I like it, I like it not, 1986, n. 1
For a new Dwf project, p. 5
The project launching the quarterly's new series is outlined. Its political aim is to connect the identities of various existing groups, in the first place by clearing the hypotheses, models and experiences of femininity underlying any research and behaviour. The quarterly refuses a moderate use of hypotheses and strives to be a meeting point of singularities who don't deny their belonging to their sex, and to gender and political history, but question what is now codified worldwide as 'feminism'.
EDITORIAL, I like it, I like it not, pp. 7-10
The history of female gender developed in the space between assent and reservations when confronting the models and control imposed by patriarchy. Women's political movements in their maturity are conscious of this dynamics, and this gives rise to a new space to be investigated. Therefore the necessity to introduce a category of knowledge emphasizing the non separation between object and subject of knowing. Such category is here named "I like it, I like it not". It supposes a subjectivity which questions itself about the historical and personal existence and meaning of its own interests; it authorizes self legitimation and enhancement of differences between women; it may become the measure of one's own ethical coherence; its political feedback is the difference between the individualities at stake, and the wager of their communicating.

--

▶ TASK REQUIREMENTS:
A - From the Dwf summaries, set down the passage from "I like it, I like it not, 1986, n." to "worldwide as 'feminism'.".
B - In the Dwf summaries, what name is given to the new category of knowledge?
C - According to the Dwf summaries, the project first aims at clearing three things of femininity that underlie any research and behaviour. List them.

▶ DATA SEGMENT:
--

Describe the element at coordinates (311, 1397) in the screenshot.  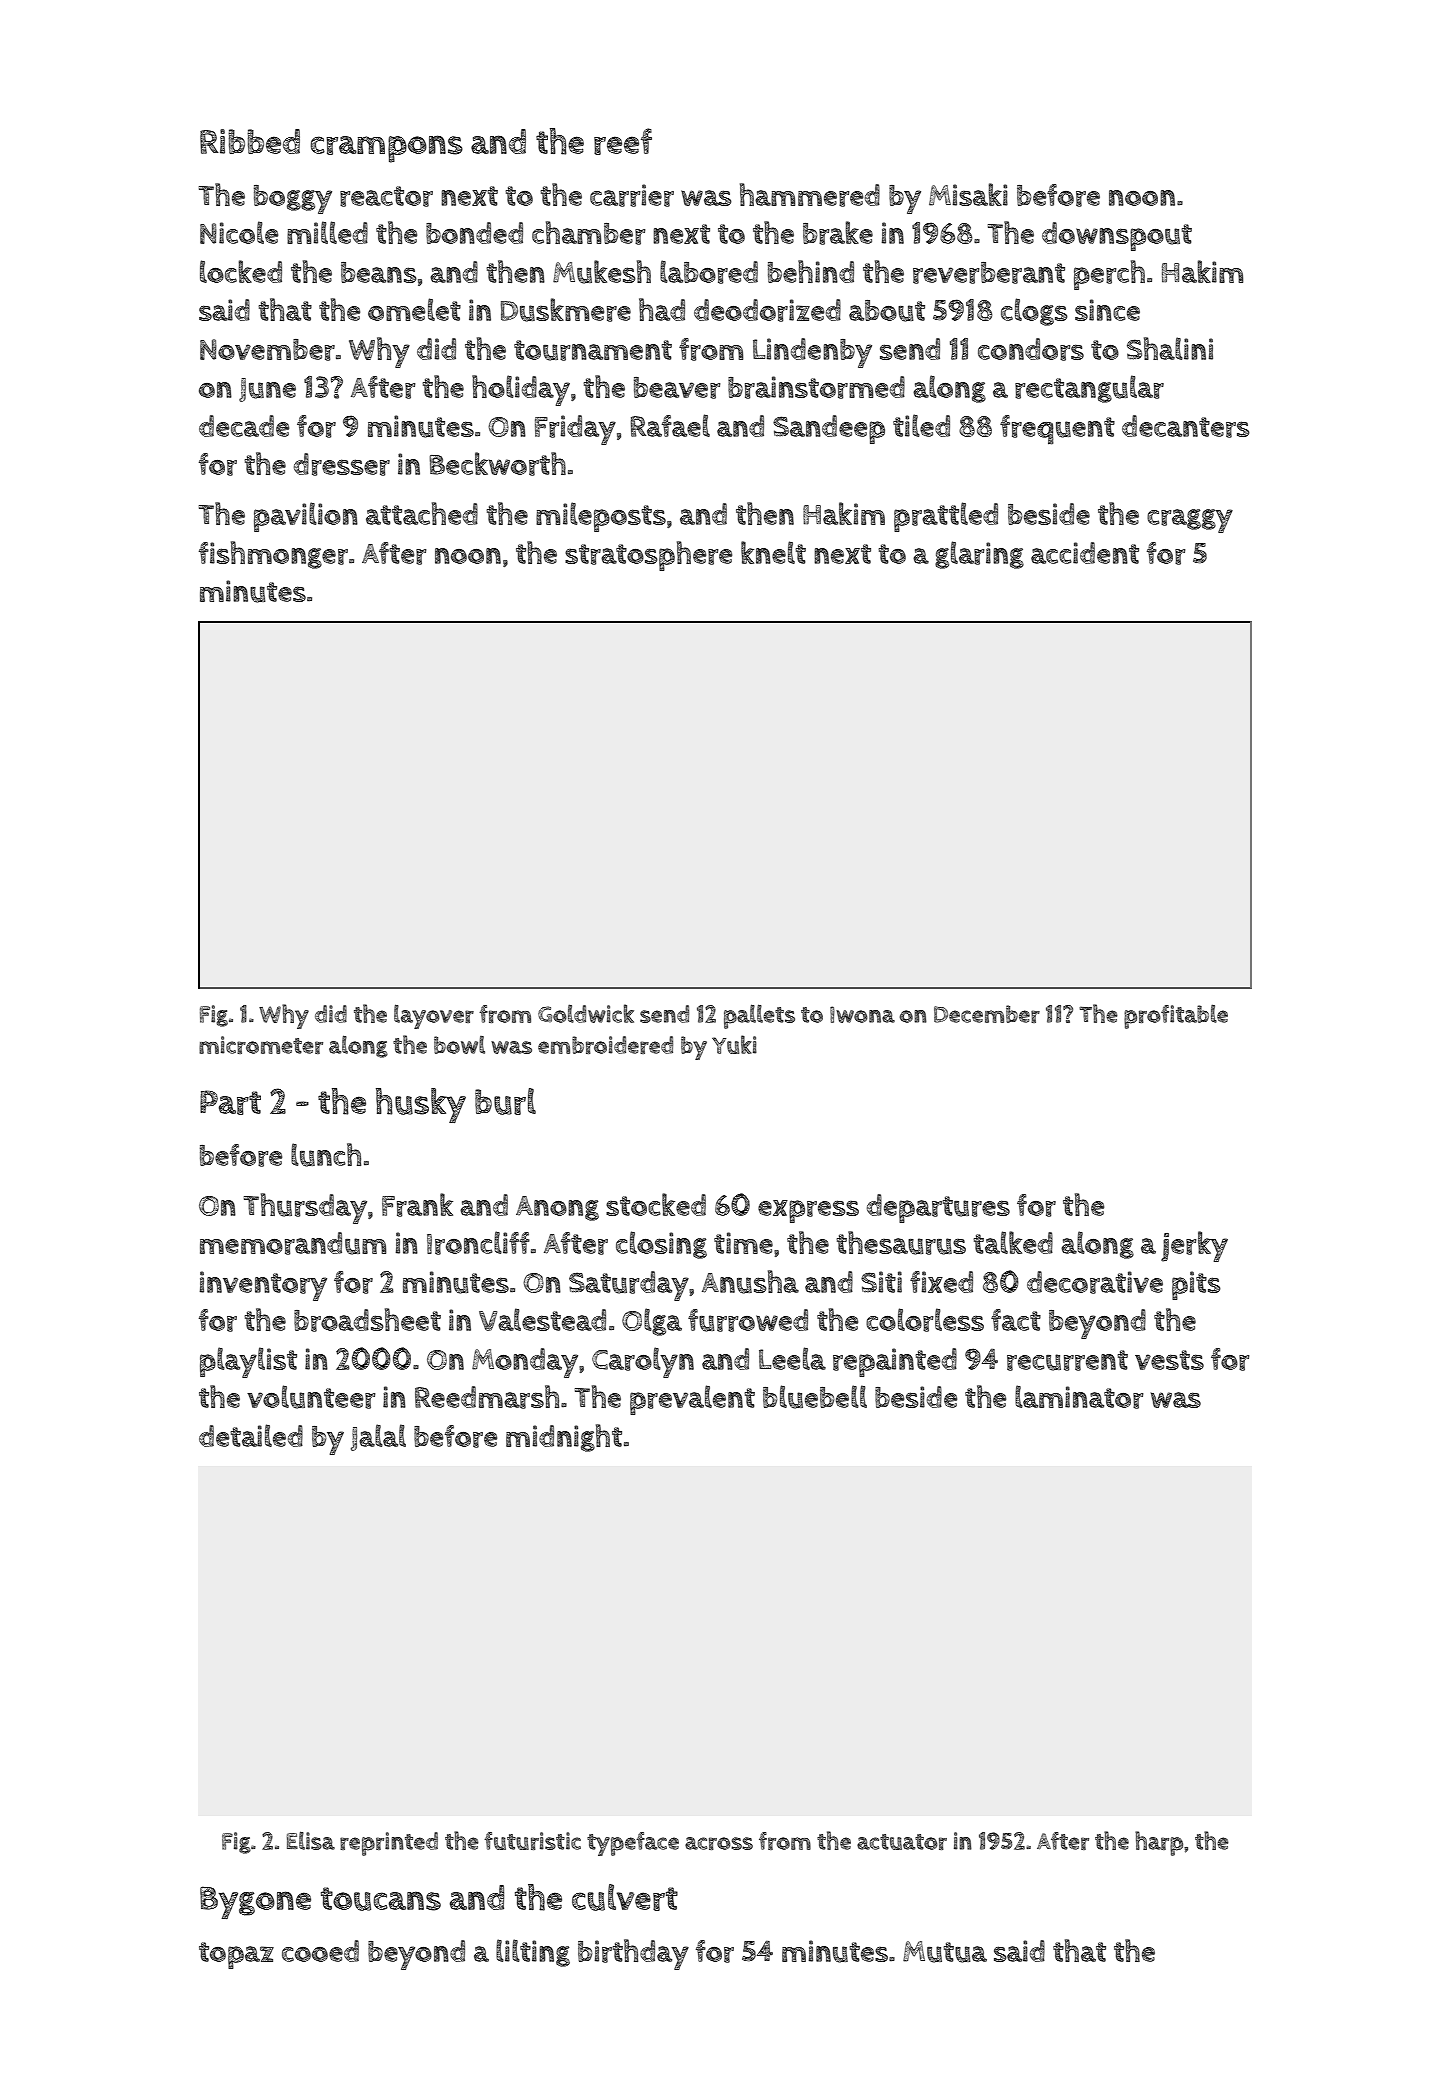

--

▶ THE RESPONSES:
A -
I like it, I like it not, 1986, n. 1
For a new Dwf project, p. 5
The project launching the quarterly's new series is outlined. Its political aim is to connect the identities of various existing groups, in the first place by clearing the hypotheses, models and experiences of femininity underlying any research and behaviour. The quarterly refuses a moderate use of hypotheses and strives to be a meeting point of singularities who don't deny their belonging to their sex, and to gender and political history, but question what is now codified worldwide as 'feminism'.

B - "I like it, I like it not"

C -
hypotheses
models
experiences